* _Task to carry out_
Please reproduce, word for word, the part of the passage on the nature of an individual from "It is at this" up to and including "to fatal consequences.".

* _Provided passage_
==============================

There is one interpretation that seems obvious, though it may not carry us far. On this interpretation the character attributed to an individual as its nature is one which permits the systematic organization and logical derivation of a large number of other traits the individual exhibits. For example, in asserting that the nature of Socrates is to be a man, what we are asserting on the proposed interpretation is that many other characters possessed by Socrates, such as the ability to see and hear, to experience joy and sorrow, to resent injury, to remember and reflect, are logical consequences of his being a man. However, this interpretation of the word “nature” does not require us to say that every trait an individual thing possesses is a consequence of its nature. Thus, even if on some theory of man it would follow from the fact that Socrates is a man that he must be capable of sexual passion, it would not follow from his nature alone that he must be fond of music, or that he must be a lover of Alcibiades. In brief, on this interpretation of the term, in predicating a character of an individual as its nature we bring into systematic order only a selected group of traits and actions it exhibits.

It is at this point that our difficulties begin, for there apparently are some people, among whom Mr. Blanshard is perhaps to be included, who conceive the nature of an individual as something which logically determines all the thing’s attributes and relational properties and not merely some of them. But such a use of the word “nature” seems to me to lead to fatal consequences.

In the first place, it is quite clear that just what characters are included in an individual, and just where the boundaries of an individual are drawn, depend on decisions as to the use of language. These decisions, though motivated by considerations of practical utility, are logically arbitrary. Thus, the expression “the sun”‘ is generally understood to cover an object confined to a certain apparent volume possessing a certain shape, and exhibiting certain radiant properties; it is usually not employed so as to cover the innumerable spatial relations that object has to other things, nor the energies that had been radiated from the object but are now millions of miles away from it. Nevertheless, the phrase “the sun” could be used so that the individual thing to which it refers will include not only the items just mentioned but also all the physical events that stand to the thing (as initially specified) in relations of causal antecedents and consequences, and even all the images and ideas which men have had or ever will have of it. Accordingly, just what qualities and relations are to be included as parts or elements of an individual thing is not a question to be settled by empirical investigation of facts, but a question which calls for a practical delimitation.

However, if the word “individual” is so used that an individual will include all possible attributes, relations, and relational properties it may possess, two consequences immediately follow: there will be only one individual, which will coincide with the conjectural “totality” of all things, events, and relations; and secondly, every statement containing the name of an individual will express an analytical proposition. Both consequences are practically undesirable, for reasons too obvious to need mention. But these consequences can be avoided only by restricting the use of the word “individual,” as is normally done, so that individuals will include only a proper subset of their possible attributes and relational properties, however vaguely this subset might be delimited and however inexhaustible its membership may be.

==============================

* _Raw records_

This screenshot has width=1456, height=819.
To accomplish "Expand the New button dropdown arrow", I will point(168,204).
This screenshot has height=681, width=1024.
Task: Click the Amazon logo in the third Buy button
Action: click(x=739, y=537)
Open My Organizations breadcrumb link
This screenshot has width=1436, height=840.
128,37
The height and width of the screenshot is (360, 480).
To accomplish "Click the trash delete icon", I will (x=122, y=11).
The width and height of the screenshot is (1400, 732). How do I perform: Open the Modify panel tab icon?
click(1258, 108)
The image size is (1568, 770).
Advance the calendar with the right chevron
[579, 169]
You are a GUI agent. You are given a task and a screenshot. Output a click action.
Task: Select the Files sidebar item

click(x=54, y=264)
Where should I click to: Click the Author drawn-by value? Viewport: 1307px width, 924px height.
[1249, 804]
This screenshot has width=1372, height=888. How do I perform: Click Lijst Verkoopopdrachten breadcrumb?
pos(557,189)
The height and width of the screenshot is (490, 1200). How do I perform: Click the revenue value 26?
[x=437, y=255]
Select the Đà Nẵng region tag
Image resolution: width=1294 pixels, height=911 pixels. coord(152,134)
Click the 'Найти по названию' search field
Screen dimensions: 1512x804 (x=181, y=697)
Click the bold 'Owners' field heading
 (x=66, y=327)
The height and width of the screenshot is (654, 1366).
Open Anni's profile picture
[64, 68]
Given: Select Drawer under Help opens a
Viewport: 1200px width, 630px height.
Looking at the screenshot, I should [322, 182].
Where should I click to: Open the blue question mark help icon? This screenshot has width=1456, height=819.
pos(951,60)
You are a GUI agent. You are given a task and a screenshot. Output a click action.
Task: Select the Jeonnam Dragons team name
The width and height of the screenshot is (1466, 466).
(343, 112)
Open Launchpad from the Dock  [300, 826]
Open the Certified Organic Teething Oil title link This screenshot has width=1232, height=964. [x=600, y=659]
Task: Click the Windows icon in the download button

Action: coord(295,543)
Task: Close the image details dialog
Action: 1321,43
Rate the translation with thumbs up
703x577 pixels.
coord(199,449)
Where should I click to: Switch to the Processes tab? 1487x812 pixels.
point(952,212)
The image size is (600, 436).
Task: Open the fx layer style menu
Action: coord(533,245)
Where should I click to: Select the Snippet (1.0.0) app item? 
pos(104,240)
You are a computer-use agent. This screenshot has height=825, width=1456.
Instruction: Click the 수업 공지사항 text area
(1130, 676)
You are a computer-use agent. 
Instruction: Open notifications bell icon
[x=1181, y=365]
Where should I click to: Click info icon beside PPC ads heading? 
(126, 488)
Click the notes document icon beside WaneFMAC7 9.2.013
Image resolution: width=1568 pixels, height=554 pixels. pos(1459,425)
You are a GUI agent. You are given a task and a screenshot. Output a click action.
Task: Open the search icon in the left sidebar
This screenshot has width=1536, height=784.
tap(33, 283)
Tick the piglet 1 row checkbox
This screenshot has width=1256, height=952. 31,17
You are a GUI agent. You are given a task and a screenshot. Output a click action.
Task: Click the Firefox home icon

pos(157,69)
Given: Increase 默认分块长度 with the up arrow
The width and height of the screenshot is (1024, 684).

==============================

* _Solution for this exercise_
It is at this point that our difficulties begin, for there apparently are some people, among whom Mr. Blanshard is perhaps to be included, who conceive the nature of an individual as something which logically determines all the thing’s attributes and relational properties and not merely some of them. But such a use of the word “nature” seems to me to lead to fatal consequences.